Com um dedo, indica um pão doce para a mocinha do balcão. Ela entende e se certifica:
- Esse?, fala, apontando para o pão doce e podre na prateleira.
Era tipo uma rosca, aqueles pães nevados com um gota de açucar ou sei lá o que na ponta, que tinha uma coloração amarelada estranha, mas estava lá, à venda.
O japinha balança a cabeça em um gesto que entende-se como um 'sim'.
Ela insiste:
- O senhor quer esse pão aqui? Esse?, repete já com o dedo a 2mm da pontinha da gotícula de açúcar amarelada.
Ele mexe todo o corpo para dizer que 'SIM, é aquele mesmo, PORRA!'
Ela aconselha:
- O senhor não quer escolher outro doce? Porque esse aqui não é de hoje, é de anteontem.
Ele se mexe mas não consegue se explicar se quer o doce de anteontem ou um mais novinho e menos amarelado feito no dia.

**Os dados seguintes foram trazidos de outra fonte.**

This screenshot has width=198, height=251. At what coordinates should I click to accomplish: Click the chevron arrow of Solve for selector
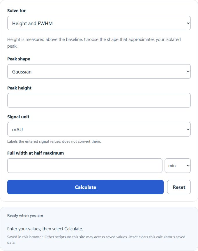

A mulher, sem saber que a cena era assistida por mim, apoia o cotovelo na prateleira, leva a mão à cabeça, segura a testa com as pontas dos dedos, olha para a palma da própria mão à frente do seu nariz e faz uma confissão baixinho:
- Ai, eu tenho medo de ele comer esse pão e ele estar estragado. Vai que o velho adoece por minha causa...
O velho nunca mais foi visto na padaria desde então.
2 comentários:
os doces da padaria madema, à rua josé getúlio, tb têm esse... charme
Bons tempos aqueles em que os doces de padaria tinham cara de velhos... Hoje eles só têm cara de plástico.